▸ **BRIEF**
Copy the lines below verbatim. Begin with the first and end with the line containing "paléolithique (157, 262)".

* * * *

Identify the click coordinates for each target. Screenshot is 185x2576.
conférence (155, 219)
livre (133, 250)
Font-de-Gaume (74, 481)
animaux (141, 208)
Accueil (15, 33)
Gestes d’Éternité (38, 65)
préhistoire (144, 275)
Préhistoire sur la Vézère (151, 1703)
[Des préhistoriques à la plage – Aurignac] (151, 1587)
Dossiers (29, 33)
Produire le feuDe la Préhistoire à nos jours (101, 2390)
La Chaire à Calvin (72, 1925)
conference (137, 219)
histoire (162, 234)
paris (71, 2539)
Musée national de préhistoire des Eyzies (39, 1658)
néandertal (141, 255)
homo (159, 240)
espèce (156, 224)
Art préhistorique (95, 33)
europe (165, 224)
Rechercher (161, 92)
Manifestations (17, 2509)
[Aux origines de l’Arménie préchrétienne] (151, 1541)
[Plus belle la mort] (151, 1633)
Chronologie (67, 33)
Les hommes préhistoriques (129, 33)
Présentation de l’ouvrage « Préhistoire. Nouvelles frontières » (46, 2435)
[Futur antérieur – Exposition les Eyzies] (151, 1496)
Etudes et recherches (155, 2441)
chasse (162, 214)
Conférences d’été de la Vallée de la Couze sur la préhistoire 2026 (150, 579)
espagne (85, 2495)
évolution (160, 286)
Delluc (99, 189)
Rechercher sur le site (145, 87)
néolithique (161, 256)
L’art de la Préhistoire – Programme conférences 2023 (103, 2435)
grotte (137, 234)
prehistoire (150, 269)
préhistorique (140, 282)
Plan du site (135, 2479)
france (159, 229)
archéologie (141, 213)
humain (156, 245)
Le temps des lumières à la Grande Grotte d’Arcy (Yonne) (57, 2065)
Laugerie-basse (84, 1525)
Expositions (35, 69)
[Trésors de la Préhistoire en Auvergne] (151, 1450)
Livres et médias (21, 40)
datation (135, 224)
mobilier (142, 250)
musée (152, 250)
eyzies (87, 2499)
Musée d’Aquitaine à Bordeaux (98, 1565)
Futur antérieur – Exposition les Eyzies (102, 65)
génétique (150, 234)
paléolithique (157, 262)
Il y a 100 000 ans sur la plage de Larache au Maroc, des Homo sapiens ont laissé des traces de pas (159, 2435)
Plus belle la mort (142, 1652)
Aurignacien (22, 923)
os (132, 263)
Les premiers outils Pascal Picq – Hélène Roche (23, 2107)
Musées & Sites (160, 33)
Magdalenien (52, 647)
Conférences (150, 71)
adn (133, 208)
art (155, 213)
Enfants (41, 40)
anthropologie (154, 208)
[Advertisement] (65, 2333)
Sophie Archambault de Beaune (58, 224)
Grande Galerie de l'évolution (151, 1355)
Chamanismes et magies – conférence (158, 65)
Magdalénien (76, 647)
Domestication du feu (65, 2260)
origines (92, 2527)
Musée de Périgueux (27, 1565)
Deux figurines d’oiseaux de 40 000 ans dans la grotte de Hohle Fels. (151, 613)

* * * *

▸ **EXERCISE RESULT**
Identify the click coordinates for each target. Screenshot is 185x2576.
conférence (155, 219)
livre (133, 250)
Font-de-Gaume (74, 481)
animaux (141, 208)
Accueil (15, 33)
Gestes d’Éternité (38, 65)
préhistoire (144, 275)
Préhistoire sur la Vézère (151, 1703)
[Des préhistoriques à la plage – Aurignac] (151, 1587)
Dossiers (29, 33)
Produire le feuDe la Préhistoire à nos jours (101, 2390)
La Chaire à Calvin (72, 1925)
conference (137, 219)
histoire (162, 234)
paris (71, 2539)
Musée national de préhistoire des Eyzies (39, 1658)
néandertal (141, 255)
homo (159, 240)
espèce (156, 224)
Art préhistorique (95, 33)
europe (165, 224)
Rechercher (161, 92)
Manifestations (17, 2509)
[Aux origines de l’Arménie préchrétienne] (151, 1541)
[Plus belle la mort] (151, 1633)
Chronologie (67, 33)
Les hommes préhistoriques (129, 33)
Présentation de l’ouvrage « Préhistoire. Nouvelles frontières » (46, 2435)
[Futur antérieur – Exposition les Eyzies] (151, 1496)
Etudes et recherches (155, 2441)
chasse (162, 214)
Conférences d’été de la Vallée de la Couze sur la préhistoire 2026 (150, 579)
espagne (85, 2495)
évolution (160, 286)
Delluc (99, 189)
Rechercher sur le site (145, 87)
néolithique (161, 256)
L’art de la Préhistoire – Programme conférences 2023 (103, 2435)
grotte (137, 234)
prehistoire (150, 269)
préhistorique (140, 282)
Plan du site (135, 2479)
france (159, 229)
archéologie (141, 213)
humain (156, 245)
Le temps des lumières à la Grande Grotte d’Arcy (Yonne) (57, 2065)
Laugerie-basse (84, 1525)
Expositions (35, 69)
[Trésors de la Préhistoire en Auvergne] (151, 1450)
Livres et médias (21, 40)
datation (135, 224)
mobilier (142, 250)
musée (152, 250)
eyzies (87, 2499)
Musée d’Aquitaine à Bordeaux (98, 1565)
Futur antérieur – Exposition les Eyzies (102, 65)
génétique (150, 234)
paléolithique (157, 262)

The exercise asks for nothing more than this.